Field Data Collection: How to Collect Natural Data

Introduction

You can’t build quality machine learning technology without quality training and testing data.

For most machine learning applications that end up in the hands of real-world users, you need to collect natural, real-world data that’s tailored to your product’s specific use cases. And while it would be great if a public dataset existed for every purpose, that’s rarely the case, creating the need to collect your own data.

Fortunately, you have options for where you find your speech data. For example, you can collect most data types—like voice recognition commands, for example—remotely via smartphones and apps.

But what about cases when you need naturalistic data with particular acoustic or physical scenario requirements? In that case, field data collection is the best approach.

Here’s everything you need to know about field data collection:

What is field data collection?

Field data collection is a data collection project executed in person, in a specifically chosen physical location or environment (as opposed to remotely).

Field data is collected for the purpose of training an artificial intelligence algorithm using real-world, naturalistic data in a variety of realistic use cases.

Field data is often recorded on a particular hardware device, like a prototype camera or specific microphone.

When should you choose field data collection?

Field data collection is best-suited for projects with specific environmental requirements, such as specific acoustics for sound recordings or a particular visual environment for images or videos. If the collection requires specific hardware, a field collection will be the way to go.

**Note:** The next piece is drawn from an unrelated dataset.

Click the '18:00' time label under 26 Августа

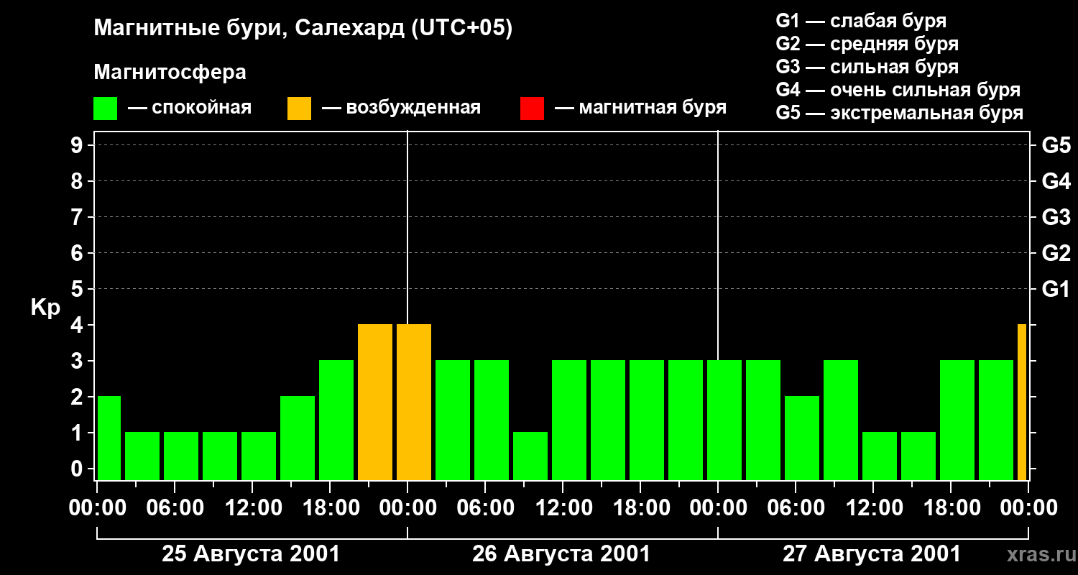[x=640, y=508]
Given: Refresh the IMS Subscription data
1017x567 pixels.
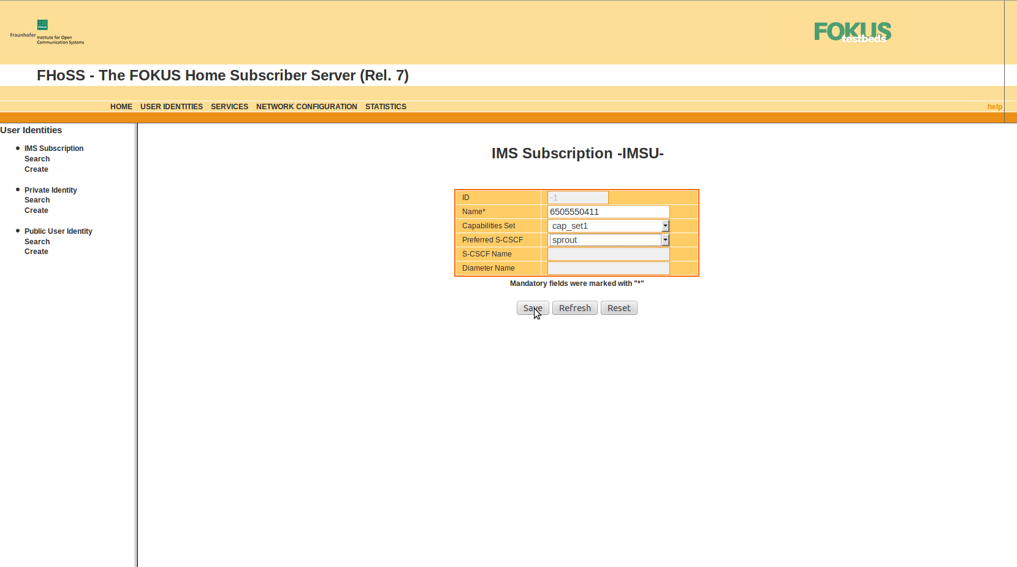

For example, a company developing in-car speech recognition technology may need to record participants from within the actual car where the system will be used.

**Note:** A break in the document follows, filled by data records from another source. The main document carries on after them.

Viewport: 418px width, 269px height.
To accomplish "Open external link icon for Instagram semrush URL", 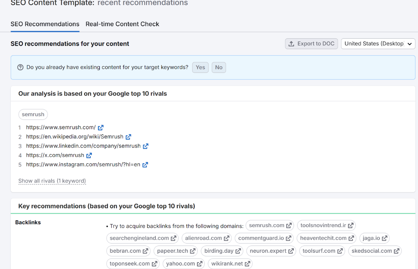I will (x=145, y=165).
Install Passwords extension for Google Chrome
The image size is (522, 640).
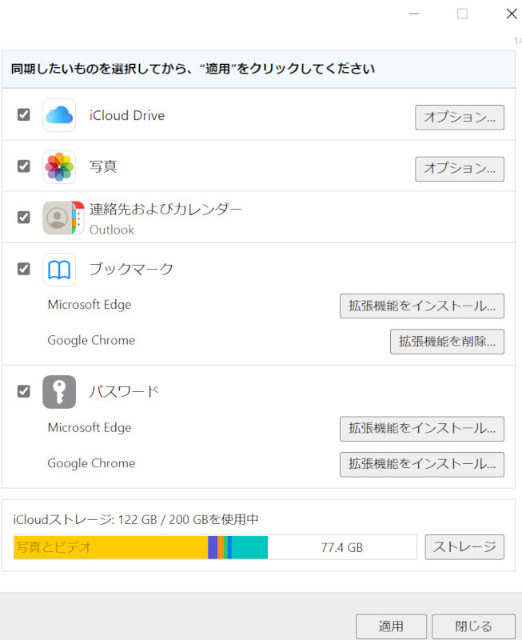422,464
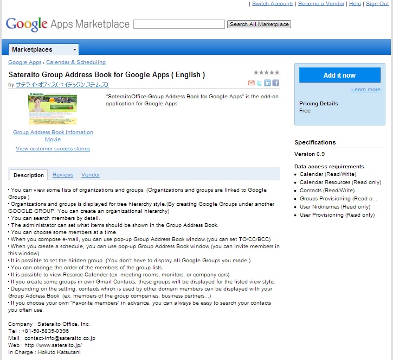This screenshot has width=393, height=360.
Task: Click the Search All Marketplace button
Action: pos(259,24)
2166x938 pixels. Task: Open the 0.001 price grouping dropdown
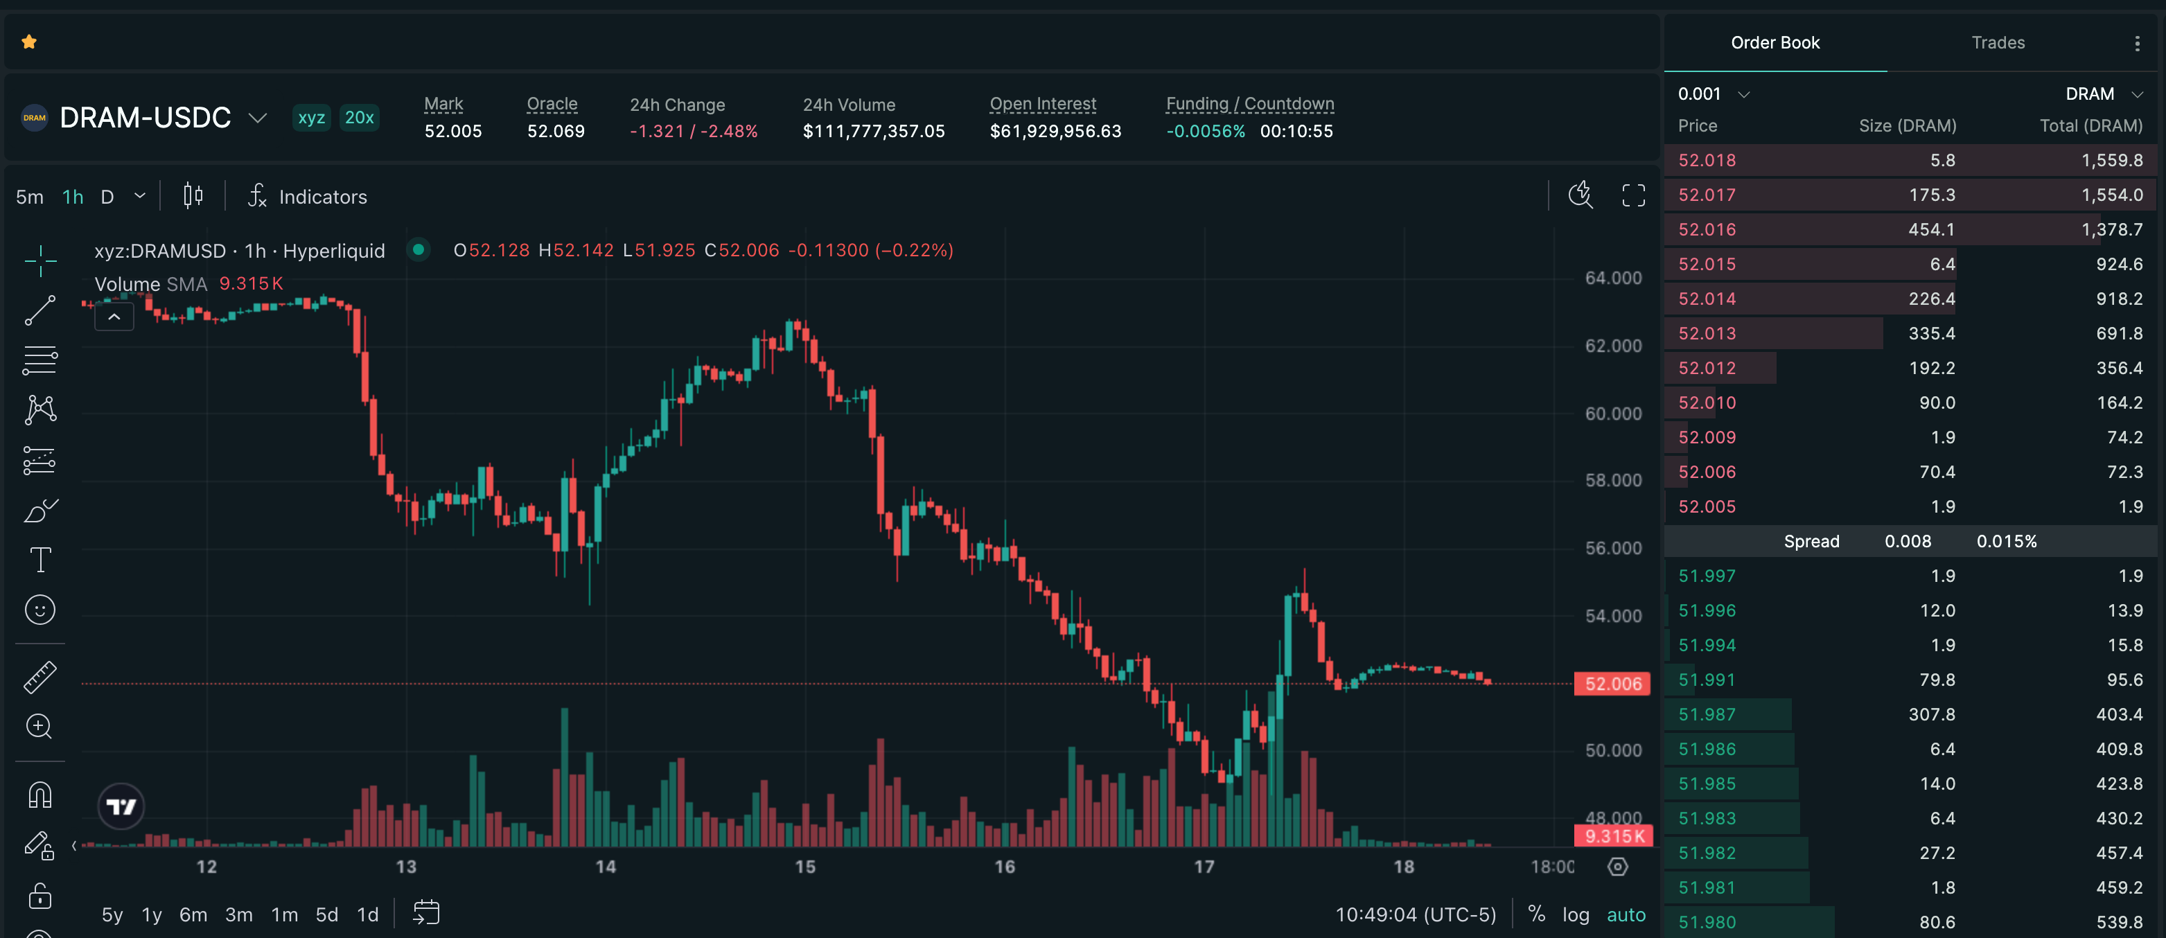click(1713, 94)
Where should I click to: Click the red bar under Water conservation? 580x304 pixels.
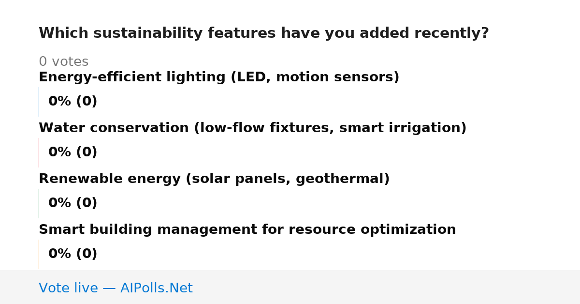[x=39, y=152]
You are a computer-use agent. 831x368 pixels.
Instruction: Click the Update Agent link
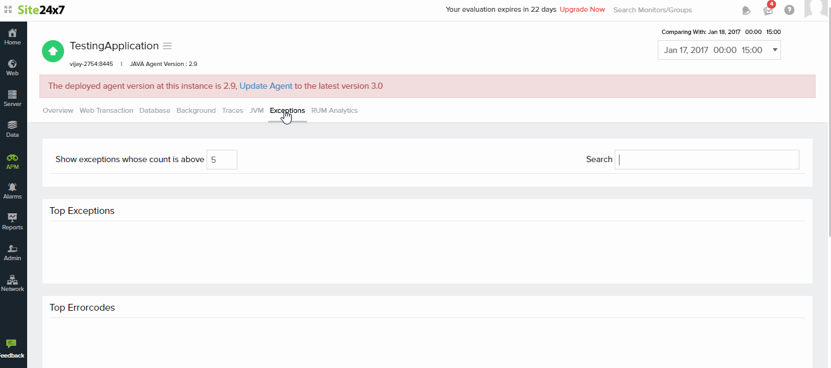(266, 86)
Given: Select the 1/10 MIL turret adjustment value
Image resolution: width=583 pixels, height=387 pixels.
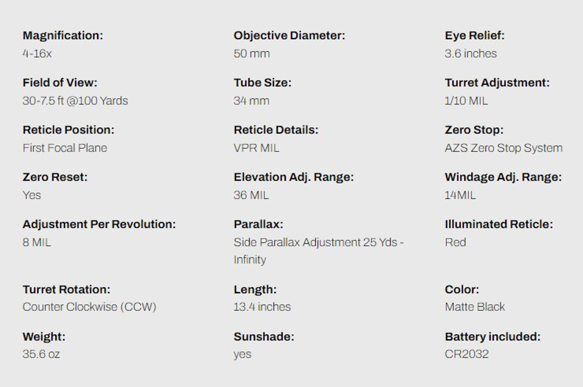Looking at the screenshot, I should tap(466, 101).
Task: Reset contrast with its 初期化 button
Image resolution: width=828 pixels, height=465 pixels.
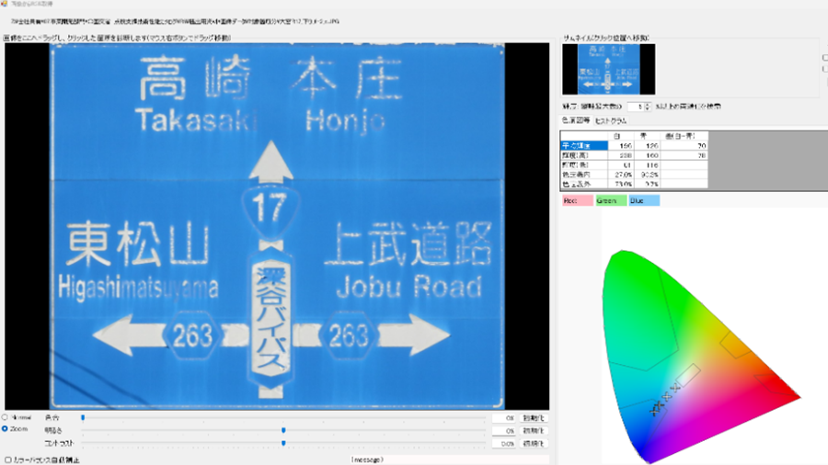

Recording people from a sound booth wouldn’t provide artifacts like car horns or traffic noise that may take place when a real person is trying to use the technology—so it’s important to build those artifacts into the training data.

Three Types of Field Data

You can collect three different types of field data for a machine learning application.

Training Data

Training data is used to fit the initial machine learning model.

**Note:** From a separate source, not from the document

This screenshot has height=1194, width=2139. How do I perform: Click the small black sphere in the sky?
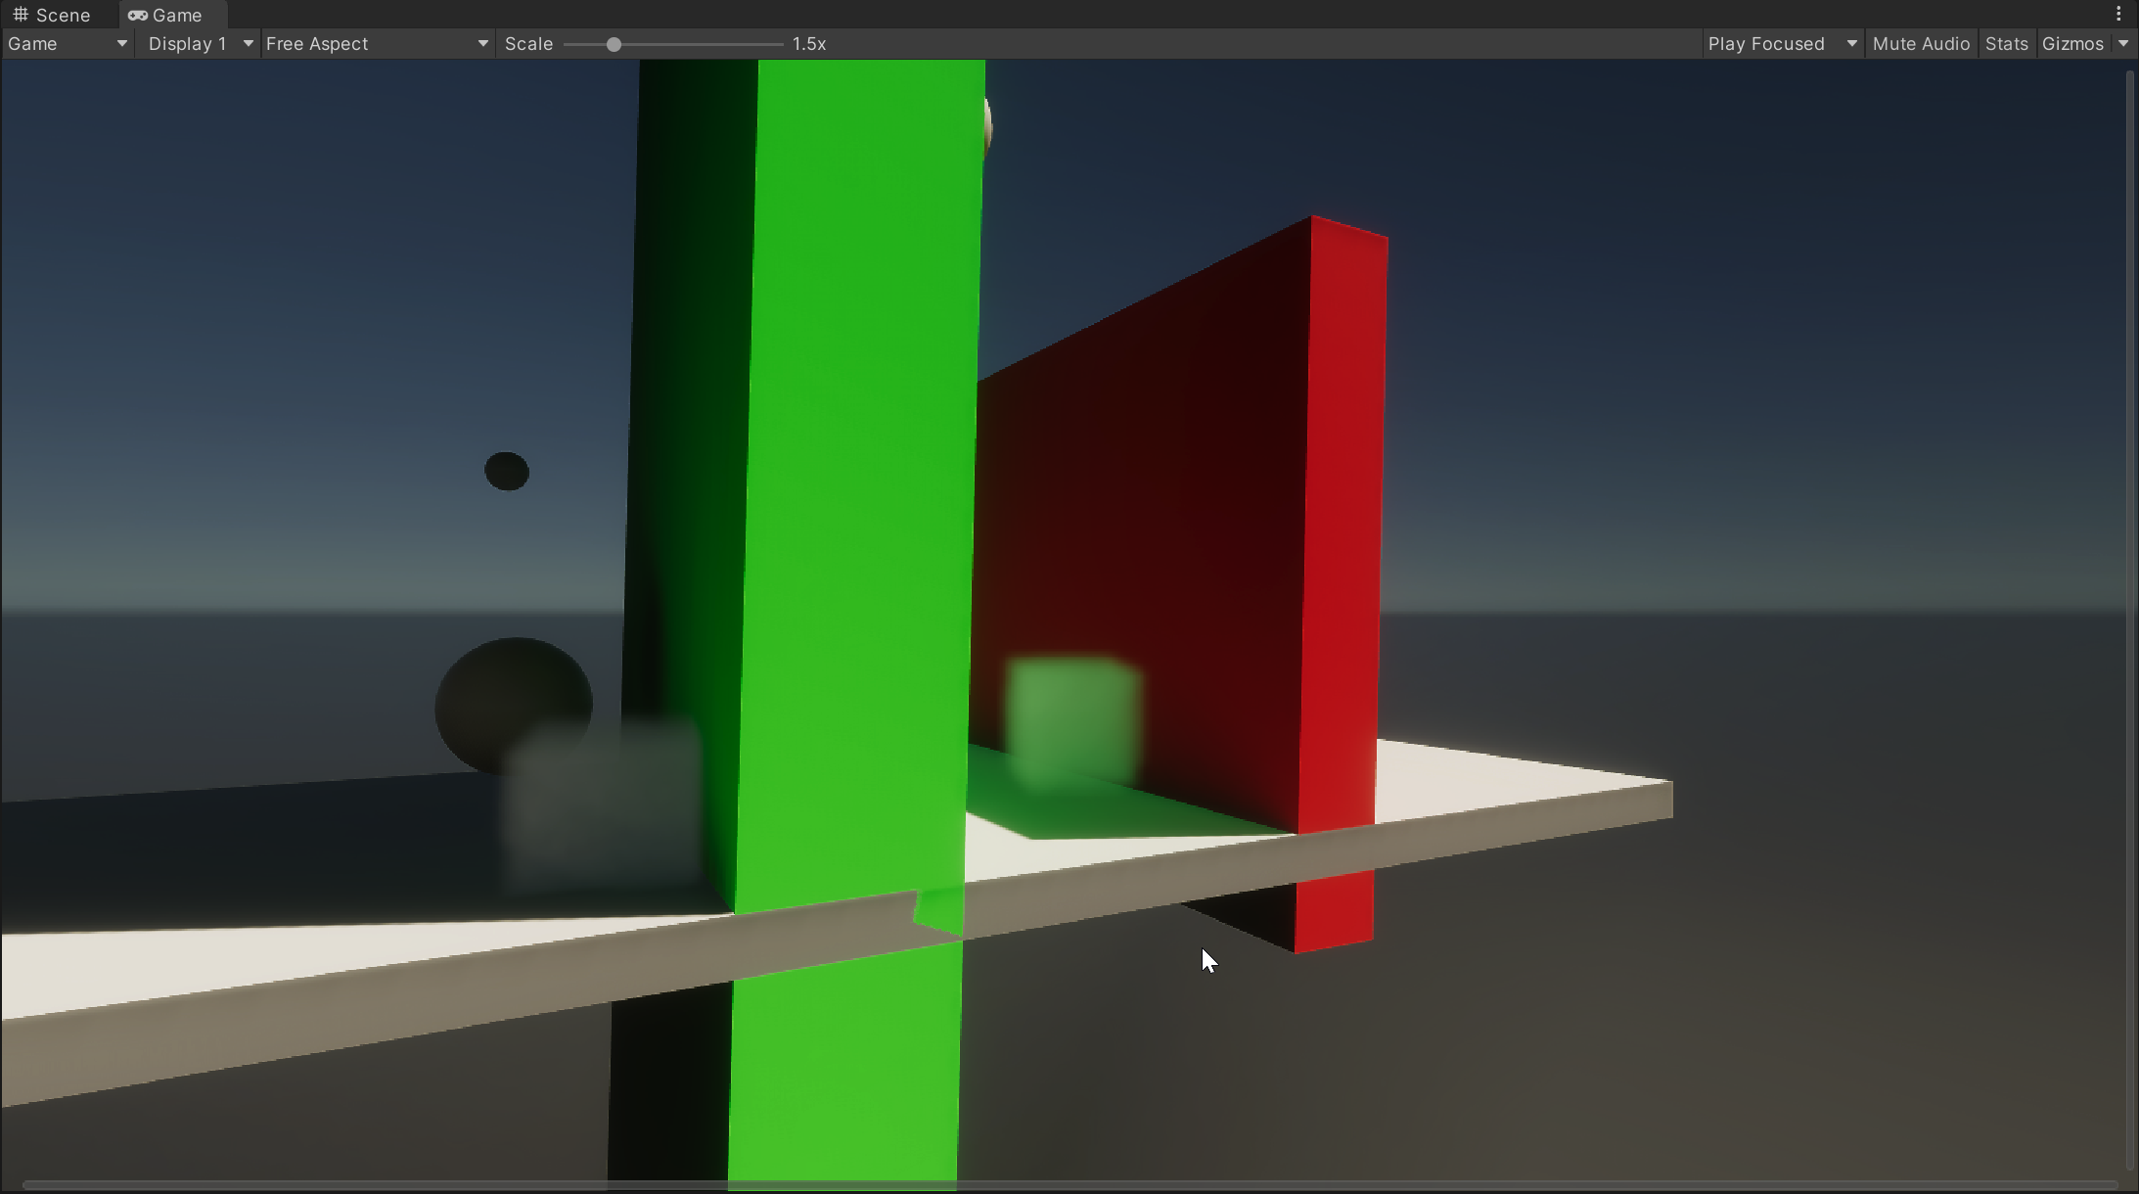click(x=507, y=472)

This is the most basic form of information that data collection vendors gather, process, and give back to our clients. AI developers, in turn, feed this training data into their algorithm(s) to detect patterns and learn from the data.

In other words, this field data helps to build the baseline functionality of the product.

An example of field training data would be recordings of people using specific voice commands collected for a speech recognition device. You can then transcribe (for natural language collections) and annotate the data before feeding it into the algorithm.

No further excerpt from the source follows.